Hai affermato che le opere sono tutte allo stesso livello, invece con gli artisti hai dei rapporti privilegiati?
«In una maniera o nell’altra conosco personalmente tutti gli artisti che ho nella collezione, tranne Sarah Lucas con cui però ho parlato qualche giorno fa al telefono. Sono stato nello studio di alcuni di loro, soprattutto a New York, tra cui Julian Schnabel e Donald Baechler. Ma, dato che per la maggior parte l’arte è business, sono sempre molto impegnati. Molti artisti li ho incontrati soprattutto dopo  l’inaugurazione di una mostra, in situazioni mondane. Ma c’è anche chi riesce a trovare il tempo per passare qui da noi, come Albert Oehlen, che il giorno dopo l’inaugurazione da Gagosian è venuto a pranzo con la famiglia». 

Ceramica di Paris esterno Villa Andrews - foto Manuela De Leonardis

Sei un frequentatore delle fiere?
«Di solito non mi piace andare alle fiere. Vent’anni fa era diverso, c’erano meno collezionisti e si potevano vedere i lavori con calma, ora sembra di andare al supermercato. Preferisco vedere un’intera mostra di un artista e selezionare tra le varie opere». 
Cos’è che ti attrae dell’arte contemporanea?
«L’emozione di provare qualcosa di unico nei confronti dell’opera. Quello che provo io non è detto che sia uguale a quello che provi tu. Tante persone che vengono in questa casa affermano di non capire niente di arte contemporanea. Ma gli dico sempre che ognuno capisce qualcosa. La differenza sta solo nel fatto che ci sono persone che hanno visto più arte contemporanea di altre». 

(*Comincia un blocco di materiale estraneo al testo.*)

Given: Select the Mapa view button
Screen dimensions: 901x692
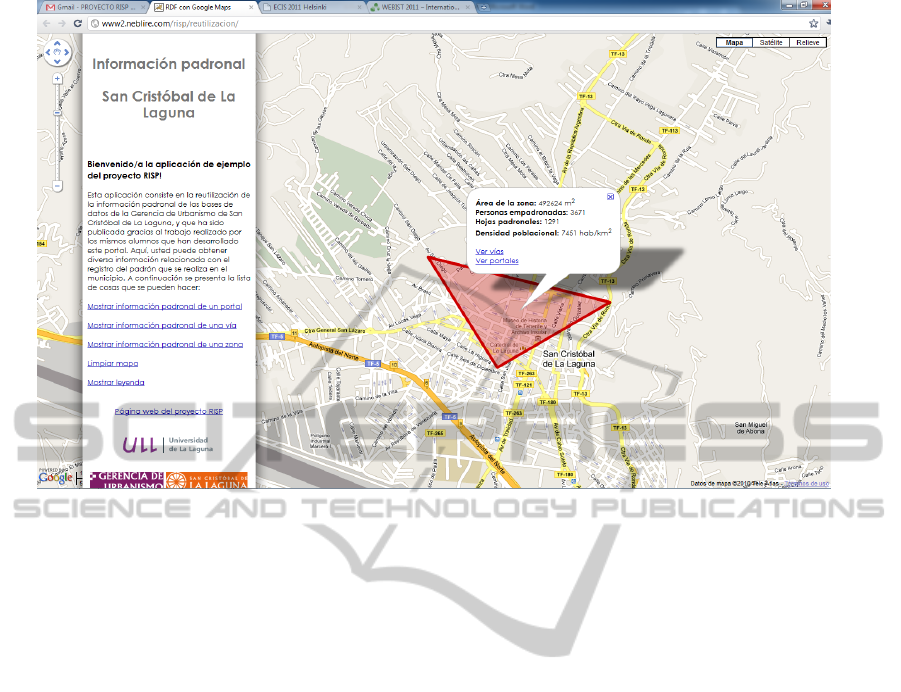Looking at the screenshot, I should 734,43.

A proposito di emozione, quale è stato il tuo sentimento girando per la mostra Uno sguardo sul mondo. Opere da una collezione privata?
«Non sembravano le mie opere. Mi è piaciuto che fossero di tutti, anzi il giorno dopo l’inaugurazione ho cercato di sentire i commenti della gente. Mi sono divertito moltissimo, soprattutto ascoltando quello che i visitatori dicevano del gabinetto di Sarah Lucas (The Old in Out)».